$\newcommand{\N}{\mathbb{N}}\newcommand{\Z}{\mathbb{Z}}\newcommand{\R}{\mathbb{R}}\DeclareMathOperator{\E}{E}$

Warning: János Pach posed this problem during a workshop. It originally comes from László Székely.

$\DeclareMathOperator{\cr}{cr}$ Recall that the crossing number, $\cr(G)$, of a graph $G$ is the minimum number of crossings in any (not necessarily planar or straight line) drawing of a $G$.

For a graph $G=(V,E)$, if we partition its edges into to two classes $E_1=E’$ and $E_2=E\setminus E’$, we obtain two graphs $G_1=(V,E_1)$ and $G_2=(V,E_2)$. The \emph{biplanar crossing number}, $\cr_2(G)$ is defined as \[ \cr_2(G) = \min\{\cr(G_1)+\cr(G_2)\colon E’\subseteq E\} \enspace . \]

This problem is about relating $\cr_2(G)$ and $\cr(G)$. Specifically, find $\sup_{G}\frac{\cr_2(G)}{\cr(G)}$ over all nonplanar graphs $G$. Here’s what’s known: For every graph G, \[ \cr_2(G) \le \frac{3}{8}\cr(G) \enspace, \] and there are infinitely many graphs $G$ for which \[ \frac{1}{4}\cr(G) \le \cr_2(G) \enspace . \] The lower-bound follows from the existence of the so-called crossing number of constant. An upper-bound of $\cr_2(G)\le\frac{1}{2}\cr(G)$ is immediate: Randomly partition the edges among $G_1$ and $G_2$ and each crossing in the original drawing of $G$ survives with probability only $1/2$.

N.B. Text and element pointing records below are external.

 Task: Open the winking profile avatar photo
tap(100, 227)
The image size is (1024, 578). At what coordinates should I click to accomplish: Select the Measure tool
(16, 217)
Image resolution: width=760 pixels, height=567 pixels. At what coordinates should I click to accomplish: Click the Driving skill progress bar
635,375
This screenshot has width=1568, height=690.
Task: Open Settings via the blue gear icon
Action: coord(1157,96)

The upper bound of $3/8$ is due to Pach and others: Randomly partition the vertices into two sets $V_1$ and $V_2$ and let $E’$ be the set of edges with one endpoint in each set. Now, a crossing involves 4 vertices and there are 16 ways to assign these to $V_1$ and $V_2$; 6 of these 16 ways preserve the crossing, and the others eliminate it. The key observation is that, in one of the graphs, $V_1$ and $V_2$ are disconnected, so they can be drawn separately, and this eliminates any crossing between $uv$ and $wx$ with $u,v\in V_1$ and $wx\in V_2$.